Fix update triggers issue caused by decompression #6903

antekresic · 2024-05-09T08:08:08Z

Update triggers were broken due to snapshot manipulation and usage of dynamic snapshots for scanning tuples. Using a static snapshot guarantees we cannot see tuples that would be invisible during an update trigger.

Fixes #6858

codecov · 2024-05-09T08:17:50Z

Codecov Report

Attention: Patch coverage is 86.95652% with 3 lines in your changes are missing coverage. Please review.

Project coverage is 81.01%. Comparing base (59f50f2) to head (4bfbedb).
Report is 182 commits behind head on main.

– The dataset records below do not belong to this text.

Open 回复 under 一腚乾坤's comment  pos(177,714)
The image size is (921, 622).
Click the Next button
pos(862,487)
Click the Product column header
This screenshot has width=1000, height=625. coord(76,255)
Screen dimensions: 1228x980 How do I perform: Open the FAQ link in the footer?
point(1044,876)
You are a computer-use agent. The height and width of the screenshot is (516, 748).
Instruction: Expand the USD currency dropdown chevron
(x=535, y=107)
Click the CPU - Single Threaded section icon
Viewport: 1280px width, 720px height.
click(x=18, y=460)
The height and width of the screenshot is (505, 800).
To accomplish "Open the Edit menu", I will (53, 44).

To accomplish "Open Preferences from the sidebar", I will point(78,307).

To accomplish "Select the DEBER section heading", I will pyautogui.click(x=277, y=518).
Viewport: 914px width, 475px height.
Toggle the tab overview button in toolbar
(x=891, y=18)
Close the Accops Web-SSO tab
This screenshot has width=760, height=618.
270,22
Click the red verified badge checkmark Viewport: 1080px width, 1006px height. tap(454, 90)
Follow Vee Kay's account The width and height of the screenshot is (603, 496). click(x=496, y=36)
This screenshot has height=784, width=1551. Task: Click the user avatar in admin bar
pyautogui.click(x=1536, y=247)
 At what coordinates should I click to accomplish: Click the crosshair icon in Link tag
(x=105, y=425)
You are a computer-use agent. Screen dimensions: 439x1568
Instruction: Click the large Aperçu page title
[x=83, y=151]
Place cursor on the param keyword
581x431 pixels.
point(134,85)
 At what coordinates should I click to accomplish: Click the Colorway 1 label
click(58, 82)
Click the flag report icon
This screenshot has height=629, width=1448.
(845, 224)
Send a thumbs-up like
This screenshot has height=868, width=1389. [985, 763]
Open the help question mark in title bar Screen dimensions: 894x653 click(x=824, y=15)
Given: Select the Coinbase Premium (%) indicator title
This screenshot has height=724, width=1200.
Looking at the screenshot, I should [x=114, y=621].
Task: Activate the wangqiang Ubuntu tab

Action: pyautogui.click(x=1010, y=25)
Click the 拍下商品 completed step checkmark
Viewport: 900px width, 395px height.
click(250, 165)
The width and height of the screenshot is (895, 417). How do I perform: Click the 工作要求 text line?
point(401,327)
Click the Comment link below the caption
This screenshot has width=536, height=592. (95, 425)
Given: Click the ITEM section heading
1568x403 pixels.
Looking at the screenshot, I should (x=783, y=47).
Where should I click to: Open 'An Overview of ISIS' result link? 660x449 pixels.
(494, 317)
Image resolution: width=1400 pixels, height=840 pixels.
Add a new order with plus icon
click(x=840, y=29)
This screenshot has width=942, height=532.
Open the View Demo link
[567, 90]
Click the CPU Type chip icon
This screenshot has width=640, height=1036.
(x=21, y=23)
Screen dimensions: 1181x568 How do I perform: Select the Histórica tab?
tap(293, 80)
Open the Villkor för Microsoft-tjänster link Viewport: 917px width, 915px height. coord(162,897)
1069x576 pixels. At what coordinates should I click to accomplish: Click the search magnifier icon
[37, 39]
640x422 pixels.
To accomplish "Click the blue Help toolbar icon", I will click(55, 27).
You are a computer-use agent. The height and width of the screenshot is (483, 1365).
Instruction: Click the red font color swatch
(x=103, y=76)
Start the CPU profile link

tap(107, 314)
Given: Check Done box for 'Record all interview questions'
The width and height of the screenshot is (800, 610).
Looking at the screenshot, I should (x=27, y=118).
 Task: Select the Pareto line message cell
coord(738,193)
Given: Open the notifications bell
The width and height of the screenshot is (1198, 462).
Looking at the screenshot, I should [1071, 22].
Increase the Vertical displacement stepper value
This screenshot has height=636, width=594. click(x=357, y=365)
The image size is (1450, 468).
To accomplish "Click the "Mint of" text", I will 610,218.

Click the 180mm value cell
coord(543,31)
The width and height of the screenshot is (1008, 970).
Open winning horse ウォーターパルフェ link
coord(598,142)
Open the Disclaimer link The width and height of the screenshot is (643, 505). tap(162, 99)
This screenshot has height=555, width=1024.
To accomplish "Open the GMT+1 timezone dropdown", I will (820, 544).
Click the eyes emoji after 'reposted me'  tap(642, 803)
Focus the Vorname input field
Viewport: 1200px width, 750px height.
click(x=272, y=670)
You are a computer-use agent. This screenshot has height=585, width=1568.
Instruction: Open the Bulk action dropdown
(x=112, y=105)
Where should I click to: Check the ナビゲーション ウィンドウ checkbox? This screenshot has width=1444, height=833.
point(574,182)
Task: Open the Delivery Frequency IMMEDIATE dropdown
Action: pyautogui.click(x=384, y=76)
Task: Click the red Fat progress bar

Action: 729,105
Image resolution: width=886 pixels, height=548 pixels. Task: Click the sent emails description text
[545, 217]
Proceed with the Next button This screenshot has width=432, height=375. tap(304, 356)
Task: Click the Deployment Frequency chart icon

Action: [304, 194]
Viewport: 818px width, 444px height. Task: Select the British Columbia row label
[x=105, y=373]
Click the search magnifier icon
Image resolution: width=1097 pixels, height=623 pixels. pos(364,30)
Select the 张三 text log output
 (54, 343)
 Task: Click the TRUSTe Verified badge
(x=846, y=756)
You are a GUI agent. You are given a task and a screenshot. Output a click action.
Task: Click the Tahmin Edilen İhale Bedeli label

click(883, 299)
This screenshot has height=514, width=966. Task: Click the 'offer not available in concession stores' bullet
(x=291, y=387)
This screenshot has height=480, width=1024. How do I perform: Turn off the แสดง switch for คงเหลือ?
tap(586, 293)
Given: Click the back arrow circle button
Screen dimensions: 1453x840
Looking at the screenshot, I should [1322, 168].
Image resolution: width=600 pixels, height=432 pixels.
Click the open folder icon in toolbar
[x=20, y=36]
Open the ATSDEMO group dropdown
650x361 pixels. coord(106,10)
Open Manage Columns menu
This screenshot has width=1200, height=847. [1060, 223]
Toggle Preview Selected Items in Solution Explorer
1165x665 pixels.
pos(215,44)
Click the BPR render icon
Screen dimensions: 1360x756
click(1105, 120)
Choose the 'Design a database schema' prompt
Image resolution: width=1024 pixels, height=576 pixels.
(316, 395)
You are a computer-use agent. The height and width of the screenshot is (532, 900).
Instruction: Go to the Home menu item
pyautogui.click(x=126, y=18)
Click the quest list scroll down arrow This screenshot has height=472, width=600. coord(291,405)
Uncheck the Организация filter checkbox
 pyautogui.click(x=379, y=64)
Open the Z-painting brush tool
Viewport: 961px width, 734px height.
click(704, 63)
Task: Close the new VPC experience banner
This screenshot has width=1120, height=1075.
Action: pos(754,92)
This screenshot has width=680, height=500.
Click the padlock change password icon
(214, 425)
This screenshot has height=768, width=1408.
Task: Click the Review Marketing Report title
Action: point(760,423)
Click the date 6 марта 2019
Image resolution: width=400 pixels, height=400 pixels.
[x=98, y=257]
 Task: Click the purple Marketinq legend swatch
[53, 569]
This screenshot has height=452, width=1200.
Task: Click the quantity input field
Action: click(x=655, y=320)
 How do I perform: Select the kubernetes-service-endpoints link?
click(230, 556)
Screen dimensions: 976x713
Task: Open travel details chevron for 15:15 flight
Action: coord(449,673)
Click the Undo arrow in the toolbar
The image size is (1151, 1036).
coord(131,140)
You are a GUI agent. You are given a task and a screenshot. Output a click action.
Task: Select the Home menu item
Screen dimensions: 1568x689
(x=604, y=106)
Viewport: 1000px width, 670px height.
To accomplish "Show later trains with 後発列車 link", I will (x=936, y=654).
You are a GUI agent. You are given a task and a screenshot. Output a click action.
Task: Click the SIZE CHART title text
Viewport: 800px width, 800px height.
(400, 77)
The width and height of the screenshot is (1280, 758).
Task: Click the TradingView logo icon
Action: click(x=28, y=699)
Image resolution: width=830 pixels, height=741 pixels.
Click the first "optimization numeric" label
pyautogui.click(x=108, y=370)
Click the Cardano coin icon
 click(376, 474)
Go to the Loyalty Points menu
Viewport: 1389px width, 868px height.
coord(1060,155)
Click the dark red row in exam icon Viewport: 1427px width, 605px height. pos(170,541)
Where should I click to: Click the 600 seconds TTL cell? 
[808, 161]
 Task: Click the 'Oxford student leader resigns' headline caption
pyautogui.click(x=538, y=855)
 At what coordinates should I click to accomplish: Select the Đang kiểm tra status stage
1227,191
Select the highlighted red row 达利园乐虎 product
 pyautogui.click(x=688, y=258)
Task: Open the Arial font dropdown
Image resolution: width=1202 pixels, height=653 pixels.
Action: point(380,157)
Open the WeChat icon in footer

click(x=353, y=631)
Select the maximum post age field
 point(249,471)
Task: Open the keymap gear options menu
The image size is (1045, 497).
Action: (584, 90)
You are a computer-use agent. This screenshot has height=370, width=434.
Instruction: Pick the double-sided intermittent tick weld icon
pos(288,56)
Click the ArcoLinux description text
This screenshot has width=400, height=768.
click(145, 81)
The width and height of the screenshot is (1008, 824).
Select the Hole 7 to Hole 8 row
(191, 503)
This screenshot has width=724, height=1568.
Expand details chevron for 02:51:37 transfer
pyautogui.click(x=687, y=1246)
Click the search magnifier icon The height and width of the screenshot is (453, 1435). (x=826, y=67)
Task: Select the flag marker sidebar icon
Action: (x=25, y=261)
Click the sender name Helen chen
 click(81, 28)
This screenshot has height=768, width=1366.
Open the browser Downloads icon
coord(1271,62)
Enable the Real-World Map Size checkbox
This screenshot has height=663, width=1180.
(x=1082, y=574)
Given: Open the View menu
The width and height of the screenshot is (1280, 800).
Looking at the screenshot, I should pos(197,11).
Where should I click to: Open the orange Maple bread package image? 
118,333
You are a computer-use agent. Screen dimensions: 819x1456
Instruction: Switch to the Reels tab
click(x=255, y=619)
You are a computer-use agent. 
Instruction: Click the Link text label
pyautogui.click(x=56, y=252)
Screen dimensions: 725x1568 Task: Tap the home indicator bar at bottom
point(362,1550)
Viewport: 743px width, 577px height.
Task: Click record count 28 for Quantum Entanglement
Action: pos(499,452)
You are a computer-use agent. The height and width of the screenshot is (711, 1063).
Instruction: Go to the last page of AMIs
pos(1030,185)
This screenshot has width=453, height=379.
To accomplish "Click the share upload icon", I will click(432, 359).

❗ Current head 4bfbedb differs from pull request most recent head 156e1cc

Please upload reports for the commit 156e1cc to get more accurate results.

Files	Patch %	Lines
tsl/src/compression/compression.c	84.21%	2 Missing and 1 partial ⚠️

Additional details and impacted files

@@            Coverage Diff             @@
##             main    #6903      +/-   ##
==========================================
+ Coverage   80.06%   81.01%   +0.94%     
==========================================
  Files         190      199       +9     
  Lines       37181    37317     +136     
  Branches     9450     9740     +290     
==========================================
+ Hits        29770    30231     +461     
- Misses       2997     3186     +189     
+ Partials     4414     3900     -514

☔ View full report in Codecov by Sentry.
📢 Have feedback on the report? Share it here.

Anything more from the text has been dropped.